In any case, if policymakers answer affirmatively to the question whether NPCs should be doing (more) surgery, the question arises of how to achieve this. Our review provides an overview of barriers affecting NPCs doing surgery at the district level that policymakers may need to consider. Apart from the regulatory/acceptance question described above, a large share of the identified barriers relates to the NPC workforce and their training. Our review also demonstrates that training NPCs to do surgery is not sufficient. For surgery to happen, there are other prerequisites such as availability of other surgical team members, infrastructure, and supplies. Furthermore, in order for there to be a sustainable surgical service that serves the needs of the population, the issue of retention at the rural level needs to be addressed through paths such as improved supervision, adequate remuneration, and reasonable workloads. Identifying concrete methods for alleviating or removing barriers was not within the remit of this study. However, in reviewing the articles, we noticed that some do mention such methods. Examples include the use of technological devices which ease surgical procedures for NPCs, such as PrePex in male circumcision [37], or alternative ways of supervision (e.g. telementoring) [16]. In case new RCT studies affirm good outcomes of surgeries performed by NPCs, we would recommend further empirical studies to assess specific technologies or policy interventions allowing NPCs to perform surgery.

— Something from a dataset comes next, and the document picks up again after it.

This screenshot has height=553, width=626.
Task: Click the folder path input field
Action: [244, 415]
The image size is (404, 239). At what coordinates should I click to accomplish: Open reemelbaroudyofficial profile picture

This study has several limitations. Firstly, except for the distinction between articles reporting on empirical and non-empirical studies, this review did not evaluate the strength of the evidence or the validity of the identified barriers. The latter implies that we cannot distinguish between barriers that are based on empirical evidence only, interpretations of empirical evidence, and author opinions (which may or may not follow from evidence). Such insights would have required a much more in-depth evaluation of the identified studies. Secondly, we explored the barriers affecting NPCs doing surgery but did not look into enablers such as specific methods, tools, or policy instruments for addressing barriers. Thirdly, we cannot explain why the number of barriers cited in articles varies between countries and between surgical disciplines (as shown in Figs. 3 and 4). There are at least two possible explanations: either there are actually more or greater barriers to surgical task shifting in, for example, Uganda than in a country like Mozambique or in obstetric/gynaecological surgery than in general surgery, or researchers have been more active on surgical task-shifting in Uganda than elsewhere and in obstetric/gynaecological surgery than in other surgical disciplines. The fourth and final limitation is that we did not explicitly look into task-shifting from anaesthesiologists to non-physician anaesthetists, although the provision of safe anaesthesia services is actually a huge challenge in SSA [77, 78], as echoed also by the barrier ‘availability of team members’. We recommend implementation studies to specifically investigate task-shifting of anaesthetic duties and help overcome barriers to anaesthesia provision at the district level.

Conclusion

While surgical task-shifting to NPCs is widespread in SSA, particularly in rural areas, a multitude of barriers hampers the actual scaling up of surgery, precluding universal access to life-saving and essential elective surgery. In line with a call for the further articulation of global surgery priorities [79], we recommend empirical studies to be undertaken in close collaboration with national health authorities and surgical societies. These should examine the interrelationships between barriers in their local context, as well as how specific interventions might alleviate such barriers, with a view to informing national policies and the development and implementation of surgical, obstetric, and anaesthesia plans. Also, given the large volume of published literature reporting genuine reservations about task-shifting surgical care to NPCs, future research needs to be set in the context of identifying and evaluating feasible, safe, and cost-effective strategies for delivering essential surgery in countries where often surgical specialists and general MDs will not live and work in rural areas.